Plaintiff maintains that the ALJ's hypothetical should have included a limitation to low stress jobs based upon the opinion of state agency psychologist Tovah M. Wax that Plaintiff required "a low stress env[ironmen]t with low production." (Docket Entry 12 at 7 (citing Tr. 95).) According to Plaintiff, both state agency psychologist Dr. Clifford H. Charles and Dr. Horwitz supplied opinions consistent with Dr. Wax's "low stress" opinion. (Id. (citing Tr. 130 (containing Dr. Charles's opinion that Plaintiff's "overall adaptive and stress tolerance capacity [was] moderately compromised"), 437 (reflecting Dr. Horwitz's opinion that Plaintiff's "significant sleep disorder would significantly impair [Plaintiff's] ability to tolerate the stress and pressures associated with day to day work activity")).)

Contrary to Plaintiff's assertions, substantial evidence supports the ALJ's omission of a limitation to low stress jobs from the hypothetical question.

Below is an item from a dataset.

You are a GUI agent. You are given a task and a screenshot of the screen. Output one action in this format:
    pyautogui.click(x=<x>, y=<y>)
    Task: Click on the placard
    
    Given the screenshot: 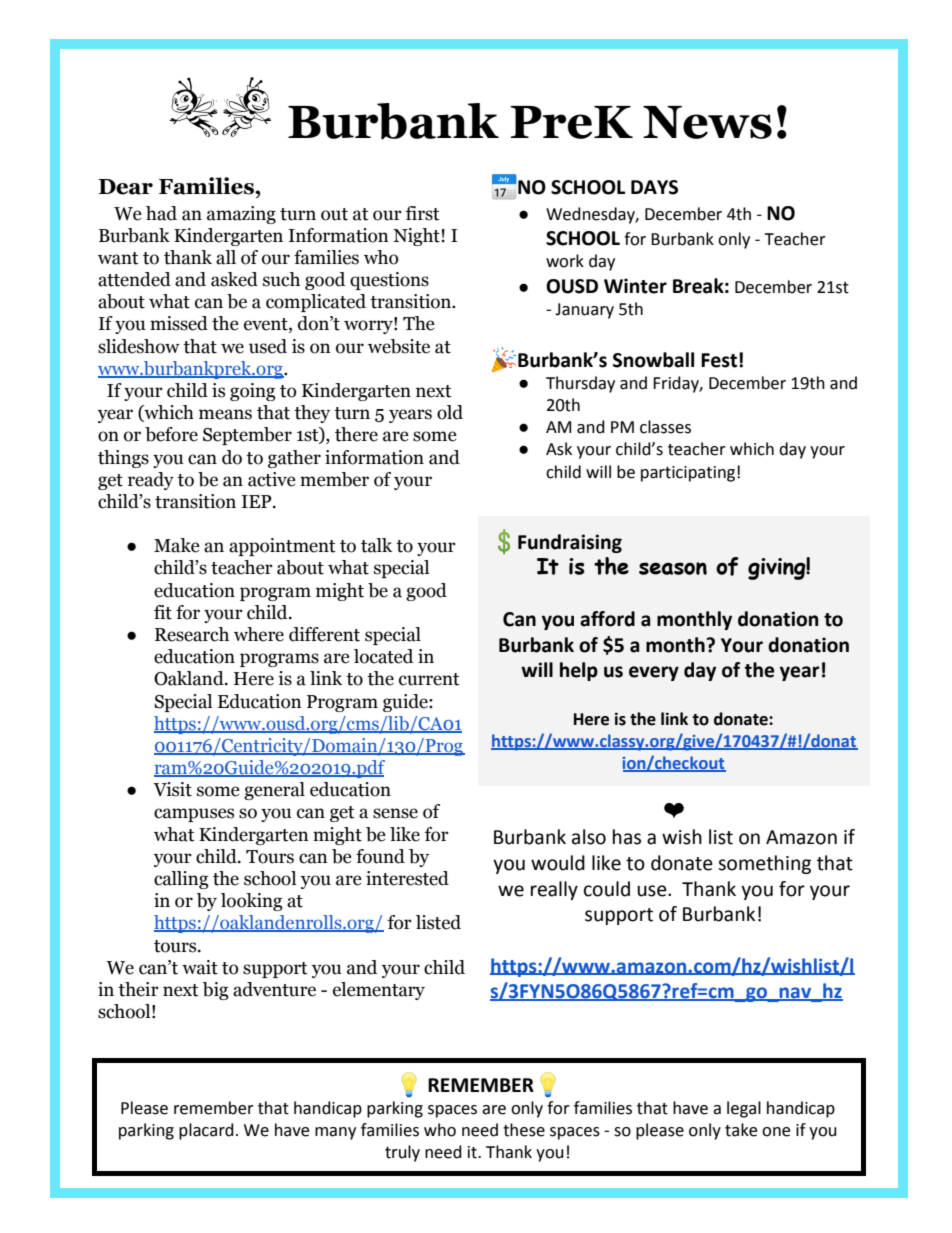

Significantly, both Plaintiff and his wife rated Plaintiff's ability to handle stress on Function Reports as "[o]verall good" and "well, " respectively. (Tr. 256, 264.) Further, Plaintiff's treating physician, Dr. Miller, noted on his MSS that Plaintiff had "[n]o limitation" dealing with work stress. (Tr. 547.) With regard to Dr. Charles's opinion, although he did find Plaintiff's "overall adaptive and stress tolerance capacity moderately compromised" (Tr. 115), he nonetheless concluded that Plaintiff remained capable of simple, routine, repetitive tasks ("SRRTs"), and did not include an express limitation to low stress jobs (id.). The ALJ gave Dr. Charles' opinion "great weight" (Tr. 38), and limited Plaintiff to SRRTs in the RFC determination (Tr. 34). Finally, the ALJ gave Dr. Horwitz's opinion that Plaintiff had significantly impaired ability to tolerate work stress and pressure "little weight" because such opinion conflicted with Dr. Miller's finding that Plaintiff had "[n]o limitation" in his ability to tolerate stress. (Tr. 38; see also Tr. 437, 547.)

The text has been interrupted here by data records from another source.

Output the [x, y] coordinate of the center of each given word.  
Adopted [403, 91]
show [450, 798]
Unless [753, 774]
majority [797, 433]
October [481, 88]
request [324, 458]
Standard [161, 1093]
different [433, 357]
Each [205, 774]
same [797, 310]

Finally, Plaintiff argues that the ALJ should have included a restriction to jobs with "low interpersonal demands" in his hypothetical, based upon the opinion of Dr. Wax, in conjunction with the Psychiatric Review Technique, that Plaintiff required an "env[ironmen]t with low... interpersonal demands." (Docket Entry 12 at 7 (citing Tr. 95).) However, Dr. Wax also assessed Plaintiff's mental RFC, which requires a more detailed assessment than the Psychiatric Review Technique. See Social Security Ruling 96-8p, Policy Interpretation Ruling Titles II and XVI: Assessing Residual Functional Capacity in Initial Claims, 1996 WL 374184, at *4 (July 2, 1996). In that RFC, Dr. Wax found that Plaintiff had no social interaction limitations (Tr. 86), as did Dr. Charles (Tr. 114). Substantial evidence thus supports the ALJ's omission of "low interpersonal demands" from the hypothetical.

In sum, Plaintiff's third and fourth assignments of error fail as a matter of law.

IT IS THEREFORE RECOMMENDED that the Commissioner's decision finding no disability be affirmed, that Plaintiff's Motion for Judgment on the Pleadings (Docket Entry 11) be denied, that Defendant's Motion for Judgment on the Pleadings (Docket Entry 16) be granted, and that this action be dismissed with prejudice.